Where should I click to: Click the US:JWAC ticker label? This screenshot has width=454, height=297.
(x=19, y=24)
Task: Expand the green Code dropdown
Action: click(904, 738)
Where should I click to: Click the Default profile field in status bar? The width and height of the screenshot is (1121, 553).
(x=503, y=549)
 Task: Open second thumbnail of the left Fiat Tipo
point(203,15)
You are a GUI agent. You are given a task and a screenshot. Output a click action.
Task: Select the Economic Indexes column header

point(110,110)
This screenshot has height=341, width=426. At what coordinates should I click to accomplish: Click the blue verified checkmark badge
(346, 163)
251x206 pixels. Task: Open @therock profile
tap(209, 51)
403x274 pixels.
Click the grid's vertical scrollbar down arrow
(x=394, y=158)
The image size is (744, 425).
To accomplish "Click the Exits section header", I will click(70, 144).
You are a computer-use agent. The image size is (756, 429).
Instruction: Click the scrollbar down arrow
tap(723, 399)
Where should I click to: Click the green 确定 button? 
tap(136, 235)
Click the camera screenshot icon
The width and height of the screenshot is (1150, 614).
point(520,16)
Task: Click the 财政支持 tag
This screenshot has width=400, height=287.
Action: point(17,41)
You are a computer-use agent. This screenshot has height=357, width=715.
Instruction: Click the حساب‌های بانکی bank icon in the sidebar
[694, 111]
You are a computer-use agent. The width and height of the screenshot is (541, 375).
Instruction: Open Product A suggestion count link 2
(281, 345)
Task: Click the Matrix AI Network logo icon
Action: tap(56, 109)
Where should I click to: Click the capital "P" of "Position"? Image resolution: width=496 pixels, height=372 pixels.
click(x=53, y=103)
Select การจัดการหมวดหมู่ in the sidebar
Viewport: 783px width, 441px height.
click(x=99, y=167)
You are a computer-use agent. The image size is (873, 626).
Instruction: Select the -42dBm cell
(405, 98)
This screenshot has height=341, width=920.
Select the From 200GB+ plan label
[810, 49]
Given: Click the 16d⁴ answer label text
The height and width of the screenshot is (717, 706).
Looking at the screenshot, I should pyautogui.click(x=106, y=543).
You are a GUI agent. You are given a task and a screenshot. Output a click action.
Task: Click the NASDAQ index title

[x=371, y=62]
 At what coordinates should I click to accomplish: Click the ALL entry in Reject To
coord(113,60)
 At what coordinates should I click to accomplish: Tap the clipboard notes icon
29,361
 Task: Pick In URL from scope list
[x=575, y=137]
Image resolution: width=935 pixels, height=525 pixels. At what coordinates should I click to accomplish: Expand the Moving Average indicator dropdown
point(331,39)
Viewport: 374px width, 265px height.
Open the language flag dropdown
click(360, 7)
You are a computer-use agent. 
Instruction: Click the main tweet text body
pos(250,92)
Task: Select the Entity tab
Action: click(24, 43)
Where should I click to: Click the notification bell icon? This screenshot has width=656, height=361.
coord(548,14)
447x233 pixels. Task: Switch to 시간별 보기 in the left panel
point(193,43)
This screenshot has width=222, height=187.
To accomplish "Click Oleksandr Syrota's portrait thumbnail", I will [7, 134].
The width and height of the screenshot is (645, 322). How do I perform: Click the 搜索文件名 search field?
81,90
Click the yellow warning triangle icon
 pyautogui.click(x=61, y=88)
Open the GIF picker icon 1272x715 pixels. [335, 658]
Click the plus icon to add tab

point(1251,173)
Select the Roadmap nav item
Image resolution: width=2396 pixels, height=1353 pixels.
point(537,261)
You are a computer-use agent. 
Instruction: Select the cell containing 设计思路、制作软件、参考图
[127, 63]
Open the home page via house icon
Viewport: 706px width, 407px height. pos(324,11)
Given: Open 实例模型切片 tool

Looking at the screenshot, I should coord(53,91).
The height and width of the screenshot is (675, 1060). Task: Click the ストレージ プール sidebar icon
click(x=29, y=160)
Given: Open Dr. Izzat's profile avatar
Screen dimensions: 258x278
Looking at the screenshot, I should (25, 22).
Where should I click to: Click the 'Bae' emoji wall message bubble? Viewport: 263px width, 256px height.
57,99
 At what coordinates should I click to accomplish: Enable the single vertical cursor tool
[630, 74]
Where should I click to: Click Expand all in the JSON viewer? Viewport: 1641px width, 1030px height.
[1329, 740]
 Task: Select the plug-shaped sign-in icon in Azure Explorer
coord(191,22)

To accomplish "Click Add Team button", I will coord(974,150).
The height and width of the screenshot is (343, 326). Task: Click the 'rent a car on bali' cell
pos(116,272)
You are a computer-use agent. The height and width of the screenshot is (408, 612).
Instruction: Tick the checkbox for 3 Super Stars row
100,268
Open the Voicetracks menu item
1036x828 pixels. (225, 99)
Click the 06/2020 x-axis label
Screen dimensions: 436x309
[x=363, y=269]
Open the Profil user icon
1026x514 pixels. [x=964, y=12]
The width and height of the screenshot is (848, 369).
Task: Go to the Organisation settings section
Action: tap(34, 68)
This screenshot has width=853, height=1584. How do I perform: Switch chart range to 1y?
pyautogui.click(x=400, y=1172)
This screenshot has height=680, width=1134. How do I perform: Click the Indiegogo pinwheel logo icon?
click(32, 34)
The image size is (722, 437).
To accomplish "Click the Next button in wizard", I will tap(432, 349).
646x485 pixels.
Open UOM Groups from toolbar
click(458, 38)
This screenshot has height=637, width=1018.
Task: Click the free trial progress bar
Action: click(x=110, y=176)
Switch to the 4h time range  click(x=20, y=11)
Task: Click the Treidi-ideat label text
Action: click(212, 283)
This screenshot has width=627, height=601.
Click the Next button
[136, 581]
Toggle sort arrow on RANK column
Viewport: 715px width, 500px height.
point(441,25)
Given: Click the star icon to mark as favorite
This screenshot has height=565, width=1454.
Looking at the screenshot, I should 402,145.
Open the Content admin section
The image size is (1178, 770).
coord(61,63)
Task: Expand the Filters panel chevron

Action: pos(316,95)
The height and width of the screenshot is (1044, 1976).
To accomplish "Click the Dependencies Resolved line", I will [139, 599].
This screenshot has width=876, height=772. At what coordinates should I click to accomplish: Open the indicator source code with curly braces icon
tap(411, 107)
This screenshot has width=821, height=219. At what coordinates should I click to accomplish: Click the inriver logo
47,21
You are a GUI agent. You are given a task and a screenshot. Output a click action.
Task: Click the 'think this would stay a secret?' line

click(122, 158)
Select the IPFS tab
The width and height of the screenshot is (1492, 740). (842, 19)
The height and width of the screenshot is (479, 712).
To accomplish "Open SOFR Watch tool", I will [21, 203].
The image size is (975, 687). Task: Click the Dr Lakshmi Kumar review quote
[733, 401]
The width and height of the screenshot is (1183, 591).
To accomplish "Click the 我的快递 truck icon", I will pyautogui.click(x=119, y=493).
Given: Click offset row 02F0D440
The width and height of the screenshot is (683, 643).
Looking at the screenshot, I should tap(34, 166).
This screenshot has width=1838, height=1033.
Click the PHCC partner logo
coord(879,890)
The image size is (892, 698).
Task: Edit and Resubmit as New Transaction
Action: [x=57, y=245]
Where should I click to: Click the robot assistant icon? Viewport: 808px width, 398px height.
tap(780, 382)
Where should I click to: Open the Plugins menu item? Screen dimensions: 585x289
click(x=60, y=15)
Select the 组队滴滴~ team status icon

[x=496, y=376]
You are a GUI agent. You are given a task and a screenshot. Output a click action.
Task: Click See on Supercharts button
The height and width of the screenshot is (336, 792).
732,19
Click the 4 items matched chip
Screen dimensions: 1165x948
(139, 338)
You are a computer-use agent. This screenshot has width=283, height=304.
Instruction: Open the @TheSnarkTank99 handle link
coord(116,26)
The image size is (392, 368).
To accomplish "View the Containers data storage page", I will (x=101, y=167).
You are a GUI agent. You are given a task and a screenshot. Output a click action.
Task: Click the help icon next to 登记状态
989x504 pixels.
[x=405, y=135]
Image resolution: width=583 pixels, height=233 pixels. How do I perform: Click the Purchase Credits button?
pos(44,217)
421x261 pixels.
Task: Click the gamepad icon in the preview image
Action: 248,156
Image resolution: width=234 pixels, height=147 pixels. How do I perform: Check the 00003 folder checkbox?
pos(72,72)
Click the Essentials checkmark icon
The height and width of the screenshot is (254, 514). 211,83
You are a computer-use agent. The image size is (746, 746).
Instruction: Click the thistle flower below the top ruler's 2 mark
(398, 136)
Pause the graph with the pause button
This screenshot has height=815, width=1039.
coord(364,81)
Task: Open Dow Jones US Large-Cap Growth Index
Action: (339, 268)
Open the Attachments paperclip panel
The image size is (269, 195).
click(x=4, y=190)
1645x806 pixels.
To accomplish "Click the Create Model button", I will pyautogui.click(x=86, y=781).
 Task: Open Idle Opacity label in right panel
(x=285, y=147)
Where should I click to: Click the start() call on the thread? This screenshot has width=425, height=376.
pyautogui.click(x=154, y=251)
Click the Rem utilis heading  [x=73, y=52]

────

WORK REQUIRED —
Return the stretch of the data from its first line through the line containing "Action: click(904, 738)", with both ends included and every line reproduced without any change.

THE OUTPUT —
Where should I click to: Click the US:JWAC ticker label? This screenshot has width=454, height=297.
(x=19, y=24)
Task: Expand the green Code dropdown
Action: click(904, 738)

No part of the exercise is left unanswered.